So I ask you, what might a society look like with a rebellious stance towards production? Answer wisely, and not flippantly as you seem to usually do. I'll just ignore any predictable flippant answer. — schopenhauer1
For real world examples, look at the labor movement in the United States under Hoffa, say. In the late 19th and early 20th centuries, there was a socialist and even communist approach related to worker's collectivism and revolutionary attitudes toward labor relations.
However, when people like Hoffa got involved in unionizing, they didn't take a socialist approach. They essentially treated labor as a commodity that they could control and that every industrialist needed. They used capitalist principles and gained more for workers than any other labor movement since.
In a real sense, that was a "rebellious stance" towards production that changed its society.
Nevertheless, I think you mean something like how would society look like if work wasn't necessary to possess or rely on a comfortable life. Additionally, address some views on the ethics of our work and production philosophy against the supposition of a "free" society.
Toward the first part, it seems unlikely that there is only one way society could go or present itself if the imposition or requirement to "produce, grow or die" Work was technically "optional" in the communist USSR, East Germany and Red China but the necessities of life still required a major workforce to maintain production (in Eurasia) or agriculture (in China). However, there are democratic, capitalist societies throughout the West that instituted social programs in response to the communist ideals being spread at the time. Some social programs were created in response to the threat of communism and others led by leftists influenced by socialism. This emerged in welfare programs and policies that allowed more people to choose not to work in capitalist societies even more effectively than in nominal communist ones.
On top of that, the real revolutions in work were better conditions and easier jobs that paid more... at least until the "neo-liberal" revolution of people like Reagan and Thatcher. Just as the "New Deal" under FDR had made every president (and congress) from Truman to Nixon a "New Deal" president, Reagan dismantled it and no President since has ever considered undoing the Reagan ideal of America.
This is a bit of a ramble, but it's Saturday night.
Nevertheless, even though it seems like worker rights have eroded, we also have some of the most prosperous living and working conditions in part due to the gradual invisible revolution of these labor policies.
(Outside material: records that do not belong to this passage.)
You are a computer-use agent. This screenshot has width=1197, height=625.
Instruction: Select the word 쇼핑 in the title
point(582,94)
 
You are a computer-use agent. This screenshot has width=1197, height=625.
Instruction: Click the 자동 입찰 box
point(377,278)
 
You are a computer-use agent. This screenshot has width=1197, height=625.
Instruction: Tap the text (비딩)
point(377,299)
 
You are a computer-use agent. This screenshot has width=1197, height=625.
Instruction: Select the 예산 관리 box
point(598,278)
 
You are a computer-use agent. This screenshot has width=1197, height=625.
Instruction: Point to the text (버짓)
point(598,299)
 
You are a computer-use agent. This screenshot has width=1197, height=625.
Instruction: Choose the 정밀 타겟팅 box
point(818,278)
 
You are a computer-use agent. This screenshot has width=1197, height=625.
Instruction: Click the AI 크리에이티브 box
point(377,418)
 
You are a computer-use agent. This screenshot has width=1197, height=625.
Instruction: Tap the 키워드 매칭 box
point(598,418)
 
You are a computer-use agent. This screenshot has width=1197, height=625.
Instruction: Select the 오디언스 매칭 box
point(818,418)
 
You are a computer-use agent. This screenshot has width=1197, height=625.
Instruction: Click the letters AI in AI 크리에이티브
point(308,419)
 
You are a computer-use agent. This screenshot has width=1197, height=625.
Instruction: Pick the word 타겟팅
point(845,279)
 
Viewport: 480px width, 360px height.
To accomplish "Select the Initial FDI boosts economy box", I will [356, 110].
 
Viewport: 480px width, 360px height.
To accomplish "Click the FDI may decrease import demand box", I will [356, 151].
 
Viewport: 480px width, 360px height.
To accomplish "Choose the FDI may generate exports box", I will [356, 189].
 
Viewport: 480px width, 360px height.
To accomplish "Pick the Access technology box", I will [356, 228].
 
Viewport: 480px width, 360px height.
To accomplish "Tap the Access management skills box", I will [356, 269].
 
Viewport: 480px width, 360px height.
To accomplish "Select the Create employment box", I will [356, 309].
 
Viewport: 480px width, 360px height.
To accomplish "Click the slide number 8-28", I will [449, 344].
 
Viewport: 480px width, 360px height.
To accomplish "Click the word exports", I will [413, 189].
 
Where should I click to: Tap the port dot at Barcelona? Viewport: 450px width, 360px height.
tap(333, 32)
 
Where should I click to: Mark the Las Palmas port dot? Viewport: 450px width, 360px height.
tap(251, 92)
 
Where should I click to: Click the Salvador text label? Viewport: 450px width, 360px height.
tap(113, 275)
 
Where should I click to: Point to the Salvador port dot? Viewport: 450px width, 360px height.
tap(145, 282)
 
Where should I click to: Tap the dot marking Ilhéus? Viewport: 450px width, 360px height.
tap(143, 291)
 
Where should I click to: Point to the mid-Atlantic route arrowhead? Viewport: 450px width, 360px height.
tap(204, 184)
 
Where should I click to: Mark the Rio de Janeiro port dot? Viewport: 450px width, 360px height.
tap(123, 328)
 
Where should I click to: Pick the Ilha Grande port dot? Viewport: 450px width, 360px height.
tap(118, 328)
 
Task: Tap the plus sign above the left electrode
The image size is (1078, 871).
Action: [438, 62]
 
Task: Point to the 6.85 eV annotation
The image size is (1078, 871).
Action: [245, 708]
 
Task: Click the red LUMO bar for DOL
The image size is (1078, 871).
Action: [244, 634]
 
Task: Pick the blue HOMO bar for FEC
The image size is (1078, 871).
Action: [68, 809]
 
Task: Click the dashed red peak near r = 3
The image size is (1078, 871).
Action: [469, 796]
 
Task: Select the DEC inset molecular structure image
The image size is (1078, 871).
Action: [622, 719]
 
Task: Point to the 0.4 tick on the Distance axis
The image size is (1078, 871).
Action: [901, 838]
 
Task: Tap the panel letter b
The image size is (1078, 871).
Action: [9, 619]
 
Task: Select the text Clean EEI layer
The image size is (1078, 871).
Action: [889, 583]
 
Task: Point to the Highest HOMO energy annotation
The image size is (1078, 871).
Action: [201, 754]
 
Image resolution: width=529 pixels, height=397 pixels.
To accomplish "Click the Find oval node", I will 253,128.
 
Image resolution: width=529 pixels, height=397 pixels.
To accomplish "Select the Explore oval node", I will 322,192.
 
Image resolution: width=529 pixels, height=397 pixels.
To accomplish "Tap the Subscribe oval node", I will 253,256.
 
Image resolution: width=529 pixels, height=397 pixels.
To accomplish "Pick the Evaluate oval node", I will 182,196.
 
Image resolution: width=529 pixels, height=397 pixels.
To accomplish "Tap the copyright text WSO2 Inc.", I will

However, ironically or paradoxically, much of that is the result of the fact that the United States is not a producing nation in the way that we were before Reagan or even Nixon. Other than extremely destructive and increasingly complicated military equipment and agricultural products, America doesn't produce much in a global industrial sense even though we still have the minds for it.
So, we may be a nation of people living paycheck to paycheck, we are not really workers. We're all consumers. Production is hard work, but people need to work to consume - the essential behavior of the society - so there are any number of unnecessary jobs out there to put money in people's pockets.
Which comes down to my basic controversial thesis - work is a compulsion by the worker in the same way that alcohol or drugs or the television and movies and internet encourage compulsive behavior. Work for an increasing number of people is a distraction they need to avoid severe emotional distress. People work so they feel good about buying crap they don't need.
Jerry Seinfeld does a
hilarious acceptance speech for the Clio advertiser's award, but at its kernal is the idea that wanting something provides much greater pleasure than having that thing. The distraction of shopping is the purpose of production. The product provides the fetish or ideal objective for the consumer to want and that is the end - the sublimated objective - not the actual satisfaction of that desire. Desire projects the wanting person into an imagined future state of happiness that is dashed by the actual arrival of the product that leads inevitably to either disappointment or disinterest. Desire is the essence of all distraction.
It is possibly this potentially revolutionary principle that guides the expression of work and production in a modern society far more than rational theories or mathematical and logical concepts emerging from economics.
So, a radical production philosophy that could overturn that would first need to assert those things that cannot be bought - that must be earned and experience - should be available to everyone and not something that can be monetized. However, in our society, what exactly has not been monetized or quantified or used to sell something to fire our desire?